Work required -
Set down word for word each line from the start of the listing through the line that contains "Given: Click the Stack scan heading", both included.

Dataset records -
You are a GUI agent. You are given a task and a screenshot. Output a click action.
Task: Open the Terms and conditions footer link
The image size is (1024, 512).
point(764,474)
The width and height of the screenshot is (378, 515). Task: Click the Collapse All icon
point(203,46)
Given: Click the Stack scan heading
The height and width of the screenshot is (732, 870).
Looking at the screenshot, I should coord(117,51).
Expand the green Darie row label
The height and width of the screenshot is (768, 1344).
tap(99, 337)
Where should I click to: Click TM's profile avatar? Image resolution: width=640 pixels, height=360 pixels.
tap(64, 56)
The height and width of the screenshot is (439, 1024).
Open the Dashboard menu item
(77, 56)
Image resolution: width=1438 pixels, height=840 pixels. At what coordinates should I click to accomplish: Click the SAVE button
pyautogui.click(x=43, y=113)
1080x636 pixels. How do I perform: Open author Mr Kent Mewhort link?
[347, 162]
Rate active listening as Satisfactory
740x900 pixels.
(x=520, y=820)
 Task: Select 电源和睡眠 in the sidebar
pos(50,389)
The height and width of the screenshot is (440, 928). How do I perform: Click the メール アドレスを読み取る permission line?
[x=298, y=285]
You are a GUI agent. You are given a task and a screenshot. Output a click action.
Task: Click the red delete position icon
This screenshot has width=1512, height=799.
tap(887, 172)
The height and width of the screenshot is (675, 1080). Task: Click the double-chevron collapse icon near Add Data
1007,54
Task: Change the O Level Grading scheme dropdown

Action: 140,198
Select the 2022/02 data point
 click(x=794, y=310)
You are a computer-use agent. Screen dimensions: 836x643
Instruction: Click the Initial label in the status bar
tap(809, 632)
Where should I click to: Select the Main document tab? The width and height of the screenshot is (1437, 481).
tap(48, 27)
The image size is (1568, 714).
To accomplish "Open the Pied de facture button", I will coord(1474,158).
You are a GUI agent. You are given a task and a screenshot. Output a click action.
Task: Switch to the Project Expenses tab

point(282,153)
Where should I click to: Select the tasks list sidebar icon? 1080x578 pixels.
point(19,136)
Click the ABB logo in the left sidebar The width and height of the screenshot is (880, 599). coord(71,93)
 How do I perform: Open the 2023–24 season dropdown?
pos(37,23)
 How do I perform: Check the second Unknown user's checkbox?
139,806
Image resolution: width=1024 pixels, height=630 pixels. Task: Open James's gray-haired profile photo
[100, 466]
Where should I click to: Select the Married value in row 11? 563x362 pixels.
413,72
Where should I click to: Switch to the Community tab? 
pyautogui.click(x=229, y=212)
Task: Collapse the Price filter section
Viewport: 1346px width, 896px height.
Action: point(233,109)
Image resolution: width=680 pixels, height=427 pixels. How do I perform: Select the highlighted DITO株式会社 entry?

Solution to this exercise -
You are a GUI agent. You are given a task and a screenshot. Output a click action.
Task: Open the Terms and conditions footer link
The image size is (1024, 512).
point(764,474)
The width and height of the screenshot is (378, 515). Task: Click the Collapse All icon
point(203,46)
Given: Click the Stack scan heading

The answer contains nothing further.